Task to carry out
Repeat each record below exactly as given.

Collected data:
########
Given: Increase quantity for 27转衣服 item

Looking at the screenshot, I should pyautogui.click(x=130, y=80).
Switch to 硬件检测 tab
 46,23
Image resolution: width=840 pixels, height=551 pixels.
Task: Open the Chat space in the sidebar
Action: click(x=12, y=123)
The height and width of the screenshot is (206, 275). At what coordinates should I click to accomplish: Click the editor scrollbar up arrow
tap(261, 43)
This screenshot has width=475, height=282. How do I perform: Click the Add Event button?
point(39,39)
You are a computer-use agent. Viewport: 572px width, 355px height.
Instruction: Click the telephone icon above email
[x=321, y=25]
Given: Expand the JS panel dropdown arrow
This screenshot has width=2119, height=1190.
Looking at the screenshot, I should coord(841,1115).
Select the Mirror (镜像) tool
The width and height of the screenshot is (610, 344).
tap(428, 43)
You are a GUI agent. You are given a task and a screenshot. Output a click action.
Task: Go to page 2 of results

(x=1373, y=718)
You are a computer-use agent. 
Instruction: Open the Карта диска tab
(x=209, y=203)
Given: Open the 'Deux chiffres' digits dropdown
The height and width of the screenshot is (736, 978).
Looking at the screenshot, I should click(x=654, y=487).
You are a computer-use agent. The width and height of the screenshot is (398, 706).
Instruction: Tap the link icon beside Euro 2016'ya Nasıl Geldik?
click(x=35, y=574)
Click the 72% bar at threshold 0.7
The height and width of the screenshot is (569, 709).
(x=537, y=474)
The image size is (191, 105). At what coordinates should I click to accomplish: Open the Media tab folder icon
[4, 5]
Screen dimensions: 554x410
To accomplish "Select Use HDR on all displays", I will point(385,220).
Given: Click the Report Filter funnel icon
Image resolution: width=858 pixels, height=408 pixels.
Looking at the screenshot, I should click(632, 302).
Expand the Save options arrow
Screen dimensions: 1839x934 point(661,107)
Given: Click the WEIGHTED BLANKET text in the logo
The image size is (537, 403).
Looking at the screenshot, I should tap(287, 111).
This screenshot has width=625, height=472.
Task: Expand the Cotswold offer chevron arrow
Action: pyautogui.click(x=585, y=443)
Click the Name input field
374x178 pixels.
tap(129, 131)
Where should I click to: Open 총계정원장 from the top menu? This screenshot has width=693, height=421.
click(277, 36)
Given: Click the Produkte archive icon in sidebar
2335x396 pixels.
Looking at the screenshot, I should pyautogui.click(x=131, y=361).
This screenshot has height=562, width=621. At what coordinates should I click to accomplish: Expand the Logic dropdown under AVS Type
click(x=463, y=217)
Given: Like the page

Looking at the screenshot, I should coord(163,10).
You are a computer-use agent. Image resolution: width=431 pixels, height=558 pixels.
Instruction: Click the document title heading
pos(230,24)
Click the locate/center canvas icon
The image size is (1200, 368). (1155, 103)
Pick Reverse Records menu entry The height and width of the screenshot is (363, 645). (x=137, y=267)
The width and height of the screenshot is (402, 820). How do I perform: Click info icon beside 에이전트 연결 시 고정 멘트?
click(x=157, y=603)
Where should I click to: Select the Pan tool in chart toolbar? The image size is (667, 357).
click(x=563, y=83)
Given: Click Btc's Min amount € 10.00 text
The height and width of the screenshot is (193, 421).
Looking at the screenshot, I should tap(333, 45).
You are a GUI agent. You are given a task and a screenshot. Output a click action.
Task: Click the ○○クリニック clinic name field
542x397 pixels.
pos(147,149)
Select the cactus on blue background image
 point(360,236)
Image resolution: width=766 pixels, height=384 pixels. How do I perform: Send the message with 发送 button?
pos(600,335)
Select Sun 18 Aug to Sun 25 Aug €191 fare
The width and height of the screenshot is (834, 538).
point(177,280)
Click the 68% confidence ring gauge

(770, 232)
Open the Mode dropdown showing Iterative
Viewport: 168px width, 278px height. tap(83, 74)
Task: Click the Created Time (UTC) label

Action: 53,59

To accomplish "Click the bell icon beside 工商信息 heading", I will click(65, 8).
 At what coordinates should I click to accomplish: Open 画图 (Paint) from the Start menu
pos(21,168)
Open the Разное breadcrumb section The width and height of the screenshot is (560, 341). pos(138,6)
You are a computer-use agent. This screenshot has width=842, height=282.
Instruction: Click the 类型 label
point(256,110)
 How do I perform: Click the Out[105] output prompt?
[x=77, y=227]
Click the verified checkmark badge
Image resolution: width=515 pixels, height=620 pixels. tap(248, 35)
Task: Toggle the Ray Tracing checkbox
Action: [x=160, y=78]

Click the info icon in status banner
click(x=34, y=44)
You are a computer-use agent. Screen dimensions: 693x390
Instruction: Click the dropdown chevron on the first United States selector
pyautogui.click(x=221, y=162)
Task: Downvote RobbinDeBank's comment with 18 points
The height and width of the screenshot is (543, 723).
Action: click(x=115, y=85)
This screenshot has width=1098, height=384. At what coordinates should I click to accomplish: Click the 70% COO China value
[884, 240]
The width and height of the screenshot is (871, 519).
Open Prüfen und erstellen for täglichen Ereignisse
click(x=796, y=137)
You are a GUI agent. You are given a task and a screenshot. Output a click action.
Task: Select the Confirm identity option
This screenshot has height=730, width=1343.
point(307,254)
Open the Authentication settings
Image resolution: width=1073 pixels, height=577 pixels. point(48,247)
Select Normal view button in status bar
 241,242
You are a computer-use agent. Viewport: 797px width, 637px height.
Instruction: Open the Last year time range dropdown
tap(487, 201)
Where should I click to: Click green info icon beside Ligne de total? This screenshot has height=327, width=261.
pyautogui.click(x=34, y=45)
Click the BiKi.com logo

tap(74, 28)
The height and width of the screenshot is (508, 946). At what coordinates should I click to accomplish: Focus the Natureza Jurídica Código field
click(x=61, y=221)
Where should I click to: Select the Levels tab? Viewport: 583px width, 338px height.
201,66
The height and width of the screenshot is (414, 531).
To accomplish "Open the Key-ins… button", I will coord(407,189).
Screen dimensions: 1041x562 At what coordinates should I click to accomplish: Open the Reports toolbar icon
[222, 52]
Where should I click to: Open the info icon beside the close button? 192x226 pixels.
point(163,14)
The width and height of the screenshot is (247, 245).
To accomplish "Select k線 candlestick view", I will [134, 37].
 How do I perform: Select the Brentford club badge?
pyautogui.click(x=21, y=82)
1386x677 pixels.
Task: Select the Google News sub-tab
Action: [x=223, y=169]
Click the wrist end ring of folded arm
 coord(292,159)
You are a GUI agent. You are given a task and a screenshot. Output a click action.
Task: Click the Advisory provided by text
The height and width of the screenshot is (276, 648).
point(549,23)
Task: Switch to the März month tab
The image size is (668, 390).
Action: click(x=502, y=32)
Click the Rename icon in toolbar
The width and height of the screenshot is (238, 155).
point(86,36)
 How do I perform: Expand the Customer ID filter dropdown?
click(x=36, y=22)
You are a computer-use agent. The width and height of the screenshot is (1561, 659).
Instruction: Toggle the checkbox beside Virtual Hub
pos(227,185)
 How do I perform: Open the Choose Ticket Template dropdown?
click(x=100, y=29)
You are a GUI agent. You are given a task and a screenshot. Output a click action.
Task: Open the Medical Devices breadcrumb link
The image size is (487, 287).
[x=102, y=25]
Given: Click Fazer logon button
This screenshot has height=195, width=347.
########
Answer area
Given: Increase quantity for 27转衣服 item

Looking at the screenshot, I should pyautogui.click(x=130, y=80).
Switch to 硬件检测 tab
 46,23
Image resolution: width=840 pixels, height=551 pixels.
Task: Open the Chat space in the sidebar
Action: click(x=12, y=123)
The height and width of the screenshot is (206, 275). At what coordinates should I click to accomplish: Click the editor scrollbar up arrow
tap(261, 43)
This screenshot has width=475, height=282. How do I perform: Click the Add Event button?
point(39,39)
You are a computer-use agent. Viewport: 572px width, 355px height.
Instruction: Click the telephone icon above email
[x=321, y=25]
Given: Expand the JS panel dropdown arrow
This screenshot has width=2119, height=1190.
Looking at the screenshot, I should coord(841,1115).
Select the Mirror (镜像) tool
The width and height of the screenshot is (610, 344).
tap(428, 43)
You are a GUI agent. You are given a task and a screenshot. Output a click action.
Task: Go to page 2 of results

(x=1373, y=718)
You are a computer-use agent. 
Instruction: Open the Карта диска tab
(x=209, y=203)
Given: Open the 'Deux chiffres' digits dropdown
The height and width of the screenshot is (736, 978).
Looking at the screenshot, I should click(x=654, y=487).
You are a computer-use agent. The width and height of the screenshot is (398, 706).
Instruction: Tap the link icon beside Euro 2016'ya Nasıl Geldik?
click(x=35, y=574)
Click the 72% bar at threshold 0.7
The height and width of the screenshot is (569, 709).
(x=537, y=474)
The image size is (191, 105). At what coordinates should I click to accomplish: Open the Media tab folder icon
[4, 5]
Screen dimensions: 554x410
To accomplish "Select Use HDR on all displays", I will point(385,220).
Given: Click the Report Filter funnel icon
Image resolution: width=858 pixels, height=408 pixels.
Looking at the screenshot, I should click(632, 302).
Expand the Save options arrow
Screen dimensions: 1839x934 point(661,107)
Given: Click the WEIGHTED BLANKET text in the logo
The image size is (537, 403).
Looking at the screenshot, I should tap(287, 111).
This screenshot has width=625, height=472.
Task: Expand the Cotswold offer chevron arrow
Action: pyautogui.click(x=585, y=443)
Click the Name input field
374x178 pixels.
tap(129, 131)
Where should I click to: Open 총계정원장 from the top menu? This screenshot has width=693, height=421.
click(277, 36)
Given: Click the Produkte archive icon in sidebar
2335x396 pixels.
Looking at the screenshot, I should pyautogui.click(x=131, y=361).
This screenshot has height=562, width=621. At what coordinates should I click to accomplish: Expand the Logic dropdown under AVS Type
click(x=463, y=217)
Given: Like the page

Looking at the screenshot, I should coord(163,10).
You are a computer-use agent. Image resolution: width=431 pixels, height=558 pixels.
Instruction: Click the document title heading
pos(230,24)
Click the locate/center canvas icon
The image size is (1200, 368). (1155, 103)
Pick Reverse Records menu entry The height and width of the screenshot is (363, 645). (x=137, y=267)
The width and height of the screenshot is (402, 820). How do I perform: Click info icon beside 에이전트 연결 시 고정 멘트?
click(x=157, y=603)
Where should I click to: Select the Pan tool in chart toolbar? The image size is (667, 357).
click(x=563, y=83)
Given: Click Btc's Min amount € 10.00 text
The height and width of the screenshot is (193, 421).
Looking at the screenshot, I should tap(333, 45).
You are a GUI agent. You are given a task and a screenshot. Output a click action.
Task: Click the ○○クリニック clinic name field
542x397 pixels.
pos(147,149)
Select the cactus on blue background image
 point(360,236)
Image resolution: width=766 pixels, height=384 pixels. How do I perform: Send the message with 发送 button?
pos(600,335)
Select Sun 18 Aug to Sun 25 Aug €191 fare
The width and height of the screenshot is (834, 538).
point(177,280)
Click the 68% confidence ring gauge

(770, 232)
Open the Mode dropdown showing Iterative
Viewport: 168px width, 278px height. tap(83, 74)
Task: Click the Created Time (UTC) label

Action: 53,59

To accomplish "Click the bell icon beside 工商信息 heading", I will click(65, 8).
 At what coordinates should I click to accomplish: Open 画图 (Paint) from the Start menu
pos(21,168)
Open the Разное breadcrumb section The width and height of the screenshot is (560, 341). pos(138,6)
You are a computer-use agent. This screenshot has width=842, height=282.
Instruction: Click the 类型 label
point(256,110)
 How do I perform: Click the Out[105] output prompt?
[x=77, y=227]
Click the verified checkmark badge
Image resolution: width=515 pixels, height=620 pixels. tap(248, 35)
Task: Toggle the Ray Tracing checkbox
Action: [x=160, y=78]

Click the info icon in status banner
click(x=34, y=44)
You are a computer-use agent. Screen dimensions: 693x390
Instruction: Click the dropdown chevron on the first United States selector
pyautogui.click(x=221, y=162)
Task: Downvote RobbinDeBank's comment with 18 points
The height and width of the screenshot is (543, 723).
Action: click(x=115, y=85)
This screenshot has width=1098, height=384. At what coordinates should I click to accomplish: Click the 70% COO China value
[884, 240]
The width and height of the screenshot is (871, 519).
Open Prüfen und erstellen for täglichen Ereignisse
click(x=796, y=137)
You are a GUI agent. You are given a task and a screenshot. Output a click action.
Task: Select the Confirm identity option
This screenshot has height=730, width=1343.
point(307,254)
Open the Authentication settings
Image resolution: width=1073 pixels, height=577 pixels. point(48,247)
Select Normal view button in status bar
 241,242
You are a computer-use agent. Viewport: 797px width, 637px height.
Instruction: Open the Last year time range dropdown
tap(487, 201)
Where should I click to: Click green info icon beside Ligne de total? This screenshot has height=327, width=261.
pyautogui.click(x=34, y=45)
Click the BiKi.com logo

tap(74, 28)
The height and width of the screenshot is (508, 946). At what coordinates should I click to accomplish: Focus the Natureza Jurídica Código field
click(x=61, y=221)
Where should I click to: Select the Levels tab? Viewport: 583px width, 338px height.
201,66
The height and width of the screenshot is (414, 531).
To accomplish "Open the Key-ins… button", I will coord(407,189).
Screen dimensions: 1041x562 At what coordinates should I click to accomplish: Open the Reports toolbar icon
[222, 52]
Where should I click to: Open the info icon beside the close button? 192x226 pixels.
point(163,14)
The width and height of the screenshot is (247, 245).
To accomplish "Select k線 candlestick view", I will [134, 37].
 How do I perform: Select the Brentford club badge?
pyautogui.click(x=21, y=82)
1386x677 pixels.
Task: Select the Google News sub-tab
Action: [x=223, y=169]
Click the wrist end ring of folded arm
 coord(292,159)
You are a GUI agent. You are given a task and a screenshot. Output a click action.
Task: Click the Advisory provided by text
The height and width of the screenshot is (276, 648).
point(549,23)
Task: Switch to the März month tab
The image size is (668, 390).
Action: click(x=502, y=32)
Click the Rename icon in toolbar
The width and height of the screenshot is (238, 155).
point(86,36)
 How do I perform: Expand the Customer ID filter dropdown?
click(x=36, y=22)
You are a computer-use agent. The width and height of the screenshot is (1561, 659).
Instruction: Toggle the checkbox beside Virtual Hub
pos(227,185)
 How do I perform: Open the Choose Ticket Template dropdown?
click(x=100, y=29)
You are a GUI agent. You are given a task and a screenshot. Output a click action.
Task: Open the Medical Devices breadcrumb link
The image size is (487, 287).
[x=102, y=25]
Given: Click Fazer logon button
This screenshot has height=195, width=347.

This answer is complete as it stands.